Tornadoes are wreaking havoc across the continental U. S. this month, even in states not usually considered to be at high risk, such as Virginia. The jury appears to be still out on why–global warming? Better detection technology and reporting? Probably some of both. Here’s an excellent site provided by NOAA’s National Weather Service (NWS)–their Storm Prediction Center: http://www.spc.noaa.gov/. On the site, severe weather warnings are available from the link above the map. If you don’t have a weather radio to give you alerts about approaching storms, you can keep an eye on the situation nationally or in your locality via this NWS site.

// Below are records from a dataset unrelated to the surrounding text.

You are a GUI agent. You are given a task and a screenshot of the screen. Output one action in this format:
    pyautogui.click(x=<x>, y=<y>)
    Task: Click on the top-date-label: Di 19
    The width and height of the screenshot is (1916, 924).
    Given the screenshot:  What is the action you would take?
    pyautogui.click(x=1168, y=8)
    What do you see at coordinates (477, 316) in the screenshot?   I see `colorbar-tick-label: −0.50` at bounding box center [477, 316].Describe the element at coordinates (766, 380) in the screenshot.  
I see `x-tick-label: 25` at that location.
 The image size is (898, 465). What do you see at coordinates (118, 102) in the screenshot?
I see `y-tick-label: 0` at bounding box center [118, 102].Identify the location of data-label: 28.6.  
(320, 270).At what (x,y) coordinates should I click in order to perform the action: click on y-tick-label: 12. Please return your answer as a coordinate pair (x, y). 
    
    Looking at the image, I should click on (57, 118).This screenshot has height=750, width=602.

Our National Weather Service web site is an incredibly rich place for exploring and locating a variety of climate/weather/safety information. Today I found this page, S.E. US, Gulf of Mexico Weather, while looking for information about Hurricane Paula, which has been threatening the SE US for the past few days. Check out all the radio buttons offered over the top edge of the map to see other views of the area, such as water temperatures, the radar loop, etc. And click on any of the yellow icons on the map to open a window showing the weather and wave conditions at the observation site. You can zoom in by clicking on any locality and you can select the “Cities” button, then click on the city you’re interested in to see local conditions. This looks like a great tool for increasing awareness of possible weather-related emergency preparedness needs.
I found this site by selecting “Marine” under “Forecasts” on the main NWS page, then selecting “Portals.” There are also marine maps there for the Great Lakes as well as the other US coastal areas. Thanks, NWS!